Regarding the Maple code to form the required equations, see my solution below. Especially note how seq and cat are used to form the required equations.

@sidra If you want step-wise education in Maple and you already know 40%, here's a first exercise. Complete the following procedure, which finds and returns the minimal element of a numeric list, set, or rtable (Vector, Matrix, etc.). Fill in the ... on the second line, and then write the rest of the procedure. 

Min:= proc(V::{list,rtable,set}(numeric))
local v, Min:= ...;
     for v in V 

Note that Maple makes no significance of the procedure having the same name as one of its locals. That's simply my stylistic choice.

Oh, this is just my mathematical curiosity and has no relevance to the Maple programming: Could you provide a reference to the "direct methods of linear algebra" that you're using?
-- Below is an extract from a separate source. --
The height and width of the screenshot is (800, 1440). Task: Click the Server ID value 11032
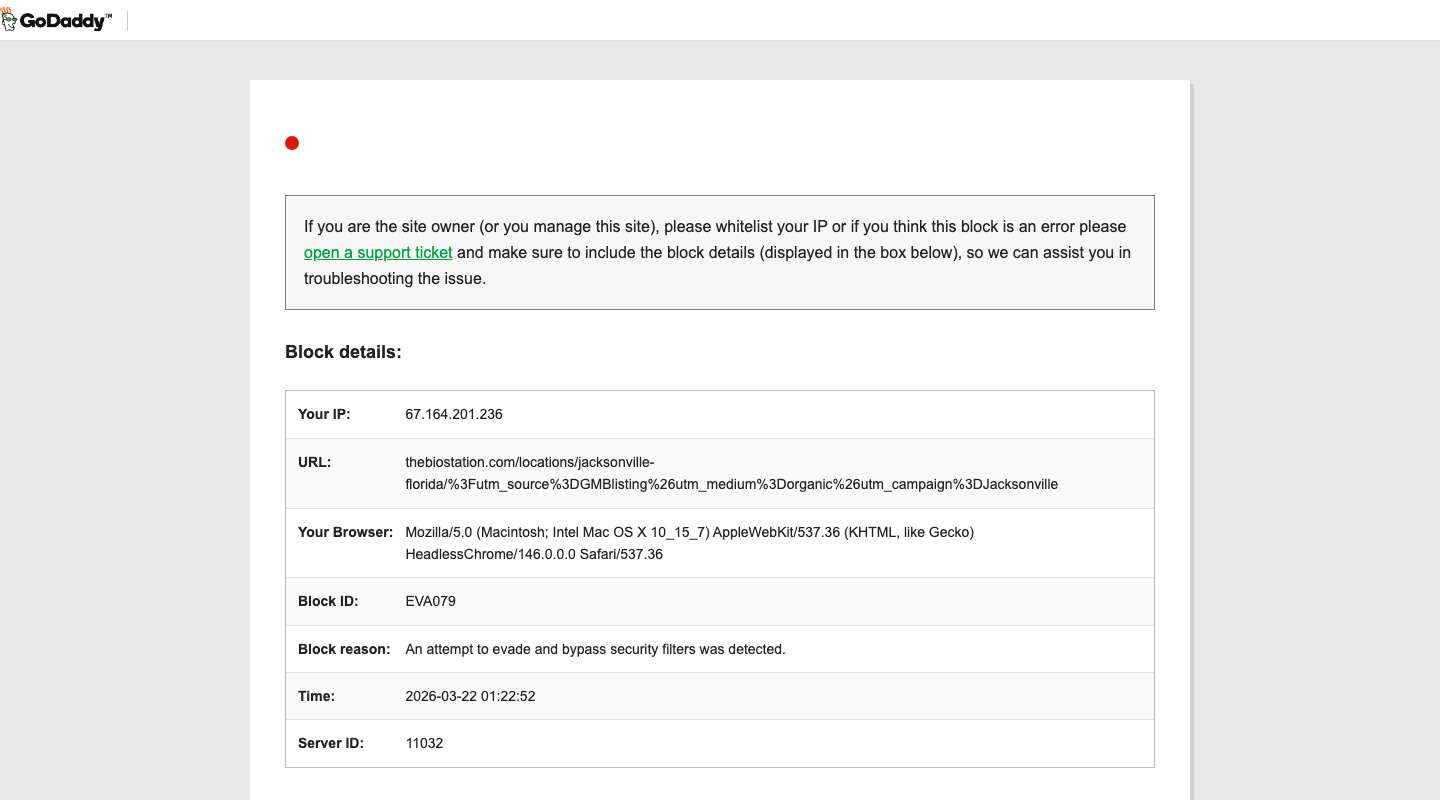424,743
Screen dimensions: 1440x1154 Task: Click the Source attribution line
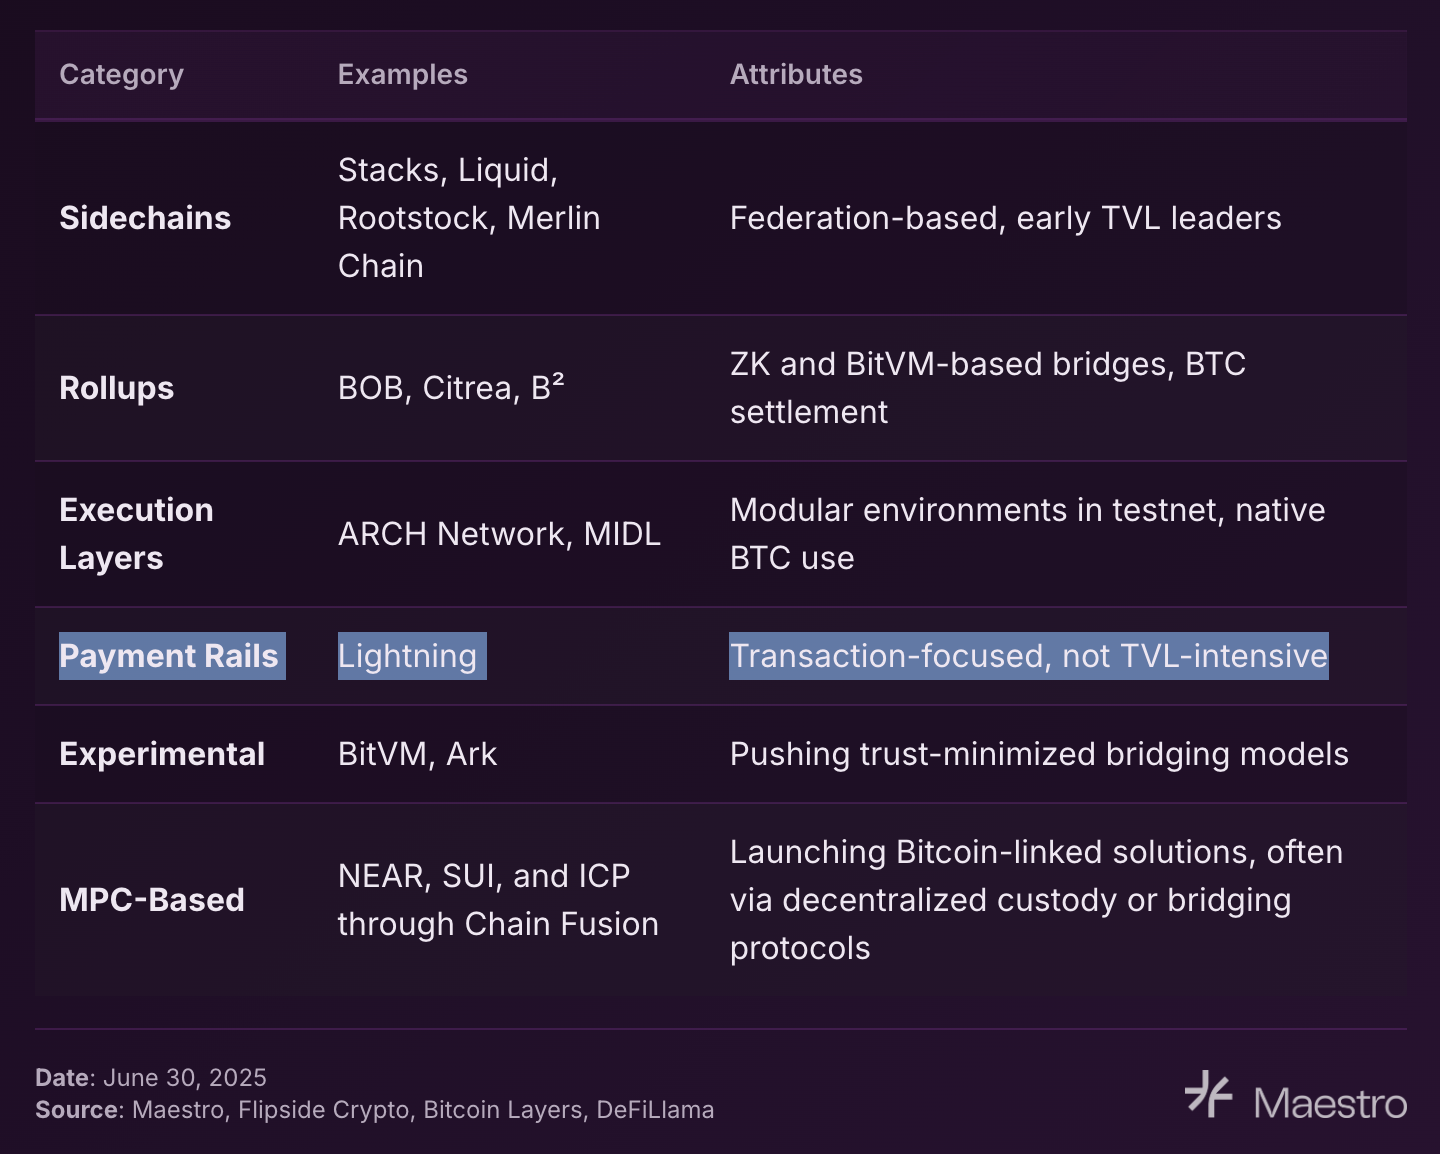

I'd be suprised if there were some method that used the maximal entry in a column rather the the entry with the maximal absolute value.

@Markiyan Hirnyk Yes, you're right, these days. I've used the compound verb "cut-and-paste" since long before such was possible on a computer---from when pieces were literally cut with scissors or X-acto Knife from one document and pasted with glue or rubber cement onto another document. But I will endeavor to say "copy-and-paste" from now on.

@Kitonum I think that it would improve that readability of your Answers (all of your Answers), especially for the inexperienced users, if you would put each of Maple's responses directly under the command that generated it. So, the correct output would go directly under the correct command, and the erroneous output would go directly under the erroneous command. Having written over 2000 Answers on this system, I can certainly sympathize that this is extra work given this atrocious MaplePrimes editor.